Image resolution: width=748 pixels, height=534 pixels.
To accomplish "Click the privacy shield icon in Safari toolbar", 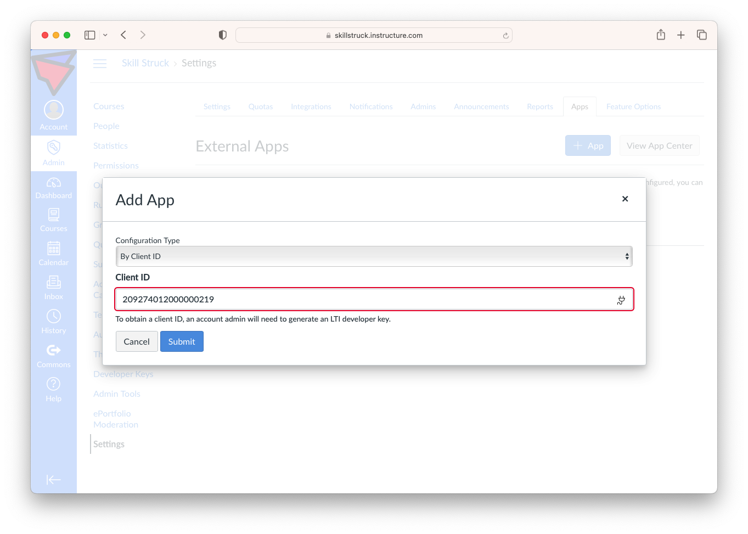I will coord(222,35).
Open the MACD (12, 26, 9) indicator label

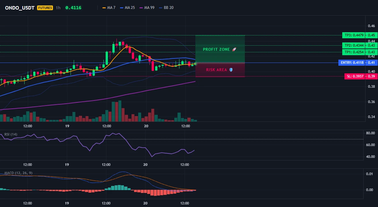(x=18, y=173)
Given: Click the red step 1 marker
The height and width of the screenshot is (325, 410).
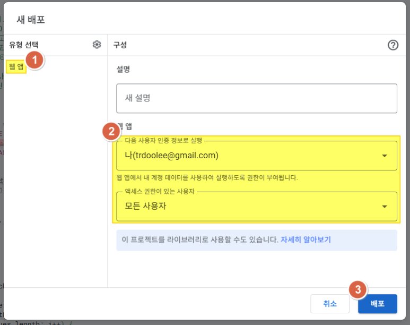Looking at the screenshot, I should tap(34, 60).
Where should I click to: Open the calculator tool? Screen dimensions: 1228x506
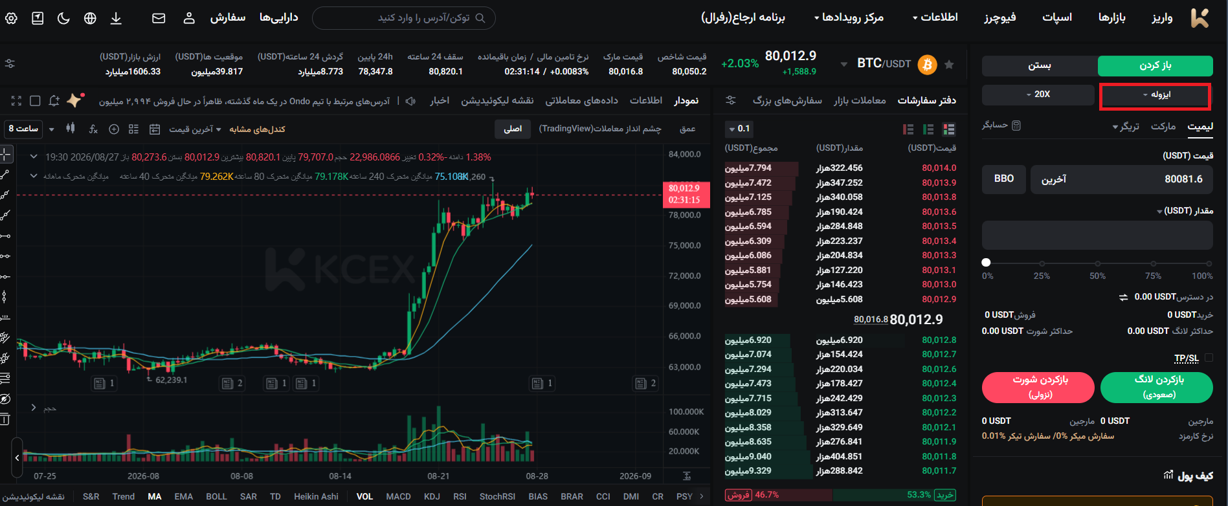click(x=1001, y=125)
************
Repeat exactly the lines above, from the line containing "Where should I" through the last line of the records, inclusive; omit any pictures.

Where should I click to: Open the calculator tool? Screen dimensions: 1228x506
click(x=1001, y=125)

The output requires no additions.